Le directeur en est conscient, la décarbonation du transport entraîne forcément des désavantages. « Les temps de transit seront légèrement plus longs, mais cela ne sera pas discriminant et ne constituera pas un obstacle pour les chargeurs. La difficulté réside dans la nécessité de réaliser les premiers projets. Les premières initiatives commerciales sont cruciales, car elles permettront de développer une nouvelle filière industrielle dédiée à la décarbonation. Pour y parvenir, nous avons besoin du soutien des chargeurs. Ensuite, la filière pourra se développer grâce à la mise en place de démonstrateurs actifs et d’usines dédiées. »
« De plus, la décarbonation aura un coût supérieur à celui des carburants fossiles. Il faut donc considérer ces projets comme des initiatives pionnières qui démontrent leur efficacité et qui lancent le développement d’une nouvelle filière industrielle indispensable pour la décarbonation. C’est une démarche qui va au-delà de l’entreprise, c’est une démarche de responsabilité sociale des entreprises, et cela ne peut pas se réduire à une simple décision d’achat de fret. »

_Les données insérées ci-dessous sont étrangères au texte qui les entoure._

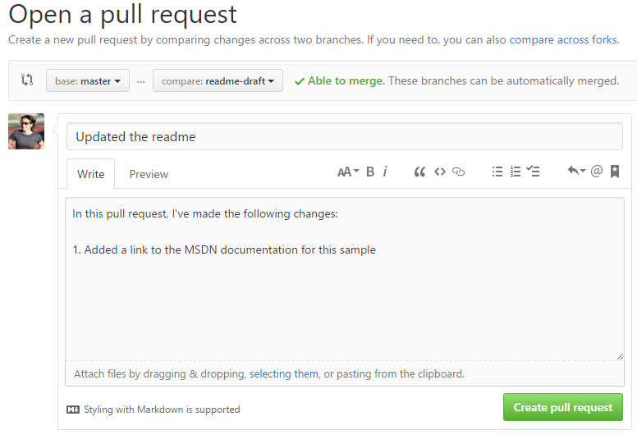Open the base: master branch dropdown
637x435 pixels.
coord(88,81)
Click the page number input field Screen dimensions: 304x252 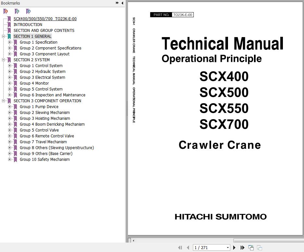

La voile est une solution qui peut être généralisée et appliquée sur un maximum de navires dans le monde. Actuellement, des négociations sont en cours au niveau de l’ONU concernant la décarbonation du shipping, et la voile, ainsi que la réduction de la vitesse des navires, sont mentionnées comme des solutions applicables très rapidement pour atteindre les objectifs fixés d’ici 2050.